Use case (3) (and the use case 2b) cannot fully be covered by a simple version control system. For a VESPA hub taking over, the hub would check out the RD and ancillary files, but they would still not have the data files. Due to the dramatically varying sizes of the data collections published through EPN-TAP (kilobytes to Terabytes), there probably is no one-size-fits-all approach.
For small-to-medium-sized data collections, we should investigate the use of dachs datapack together with bulk storage location; in this scenario, data providers would probably rsync datapacks to that location after major changes. When the fallback system has to kick in, the hub would retrieve and unpack the datapack, check out the RD in version control over the extract and then run the ingestion. Alternatively, there might be an extra dachs datapack mode that leaves existing files under version control alone. The online storage of data collections is also investigated in the VESPA-Cloud project.
In this document, with thus focus on providing a set of versioned repositories for servers' metadata and services' resource description.
VESPA Hubs Repositories
The VESPA assets configuration is managed through git repositories, hosted by Gitlab servers at the VESPA-Hubs. The repositories are organised with two project trees, one for the server configurations, the other for the services content and configuration. We make use of the project group feature of Gitlab, which allows to manage permissions and access with a directory-like hierarchical structure.
In the following section, the VESPA-Hub repository URL is referred to as gitlab_server_url
. Each VESPA-Hub uses the same architecture, but with different the servers and services contents.
The server managers have to set up projects groups with access rights according to the proposed architecture.
The two project trees are organised as follows:
- Server Repository Tree:
gitlab_server_url/vespa/<server_type>/servers/<institute>/<server_name>
- Service Repository Tree:
gitlab_server_url/vespa/
<server_type>/
services/
<institute>/<server_name>/<
service_name>
The proposed architecture is suitable for managing VESPA DaCHS server and their associated VESPA EPNcore services.
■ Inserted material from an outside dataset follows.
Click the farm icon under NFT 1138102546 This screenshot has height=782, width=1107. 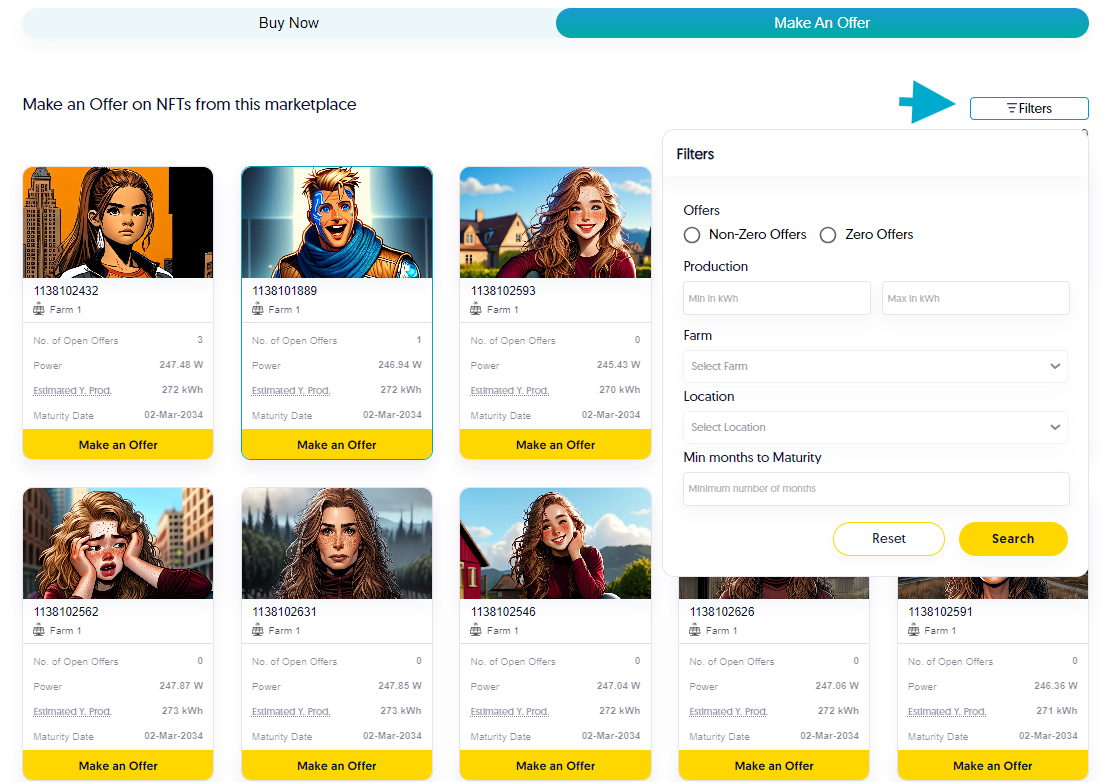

The pieces of the repository tree elements are detailed below:
- At this point the layer '<
server_type>
' has only one possible value:dachs
. It will also be used for other servers and services (such as run-on-demand services, with UWS server like OPUS). - The '
<institute>
' should be an acknowledged name (by the provider or host, and by VESPA) of the hosting institute, or data centre (e.g., PADC, JacobsUni, Heidelberg, CDPP, LATMOS, IAS-Orsay, IWF-Graz, IAP-Prag...). This part of the tree may have several levels for various sub-groups, projects, if required. - The '
<server_name>
' is the domain name (or a short name) for the server (e.g., voparis-tap-planeto.obspm.fr or voparis-tap-planeto) - The '
<service_name>
' is the schema name in the case of VESPA EPN-TAP services (e.g., planets, bass2000...)
Authentication and Authorisation Infrastructure (AAI)
VESPA is managing its users and groups through the VESPA community AAI (Authentication and Authorization Infrastructure), which has been set up at eduTEAMS (an in-kind service offered by GEANT to Europlanet-2024-RI). The eduTEAMS groups are used to select the access rights to the individual repositories. A mapping between the eduTEAMS AAI groups and those of the local gitlab server is required.
EduTEAMS Access should be requested to the VESPA Helpdesk.
Server Repository Tree
The server repository tree is used to manage server configuration information. Each DaCHS server repository contains the default_meta.txt
and gavo.rc
files. The AWStats configuration is also stored in this repository. Deployment script are also included (work in progress).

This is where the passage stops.